Admito que no me gusta el flamenco. Se trata de un género musical que jamás he logrado entender y del que no consigo disfrutar de ninguna manera. Así que , de oídas, me suenan algunas de las figuras más importantes pero de La Chana no conocía ni el nombre. Y eso que está considerada una de las mejores bailaoras del mundo, si no la mejor.

Supe de su existencia por una entrevista donde contaba el horror en que se había convertido su vida. Un texto donde citaban este ensayo. Así que, ignorando casi todo sobre el mundo del flamenco y desconociendo completamente la vida de esta figura, me sumergí en La Chana, bailaora. Y debo decir que me ha parecido un relato tan triste como fascinante.

La historia de La Chana comienza en la miseria más absoluta en los arrabales de la Barcelona franquista. Una niña más en una gran familia sin perspectiva de aprender siquiera a leer y condenada a ser una sacrificada esposa que descubre un talento innato para taconear a una velocidad vertiginosa y que terminará viajando por todo el planeta asombrando al mundo con su virtuosismo. Una joven sin cultura ni formación que dejaba sin palabras a cualquiera con un arte que surgía de su más profundo interior. A compañeros de profesión que no lograban entender la perfección matemática de un taconeo frenético y, menos aún, que ese taconeo surgiese de manera espontánea; sin ninguna clase de ensayo ni preparación. Pero también a espectadores que nunca habían visto una energía y una pasión semejantes sobre las tablas. Algo que La Chana, en su visión mística de la vida y en su fe incondicional, asegura provenir de Dios y de los estados de éxtasis en los que se sumergía cuando bailaba.

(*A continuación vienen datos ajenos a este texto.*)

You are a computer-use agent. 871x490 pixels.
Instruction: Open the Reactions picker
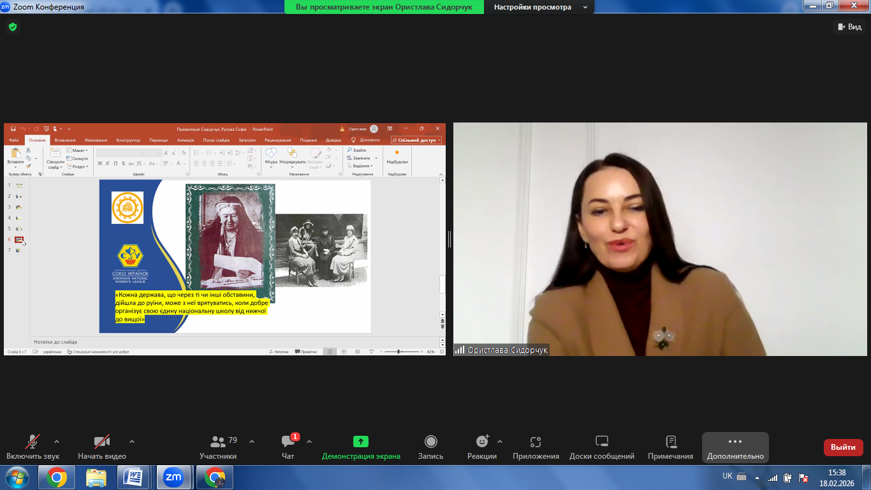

La Chana, bailaora cuenta cómo Antonia Amador comenzó bailando sobre tablas de madera para ganarse los favores de algún chico y que necesitó menos de un minuto de audición para que Juan Habichuela, rey absoluto del flamenco en la época, la contratara en exclusiva. Pero la historia, repleta de un éxito profesional y económico fulgurante, terminó convirtiéndose en un calvario. Y ahí es donde reside el gran drama de La Chana. Que tuvo todo y la dejaron sin nada.

Un malentendido con un hombre, en la opresiva mentalidad de la época, la condenó a dos décadas de un matrimonio repleto de maltratos por parte de un parásito que dilapidó la pequeña fortuna que ella iba haciendo. Un hombre violento y celoso que la anuló hasta el punto de impedirla llegar mucho más lejos de lo que ella había conseguido con relativa facilidad. Pero también de una familia que expoliaba los restos y giraba el rostro ante su sufrimiento.

Una juventud marcada por depresiones profundas, una total desconfianza hacia su genialidad, la soledad y un dolor insoportable. Pero también por la fuerza que le daba el flamenco y la fe. Y sobre todo de un amor incondicional hacia los demás. Porque La Chana, bailaora es, por encima de todo, una lección de resiliencia. La de una persona que mira al pasado lamentando lo sucedido pero sin odio ni resentimiento. La de alguien que tuvo el valor y la fuerza suficiente para romper con todo y tomar el control de su vida. De volver a tener una segunda oportunidad para ser feliz, bailar, ser respetada y amada de una manera plena.

El relato funciona como una especie de díptico donde Beatriz del Pozo, también bailaora flamenca, ha recopilado varios testimonios de La Chana para escribir un hilo conductor y dar al conjunto el formato de un ensayo. El resultado es una extraña mezcla de las propias palabras de La Chana, algo deslavazadas, y de Beatriz que, con un tono más impersonal, actúa como narradora omnisciente que explica y rellena los huecos vacíos. A pesar de que el relato de Antonia pueda resultar algo brusco y reiterativo, posee la fuerza de la honestidad más absoluta. De las palabras que salen del alma sin filtro. En definitiva, la experiencia personal en toda su pureza. Precisamente, esa misma con la que bailaba.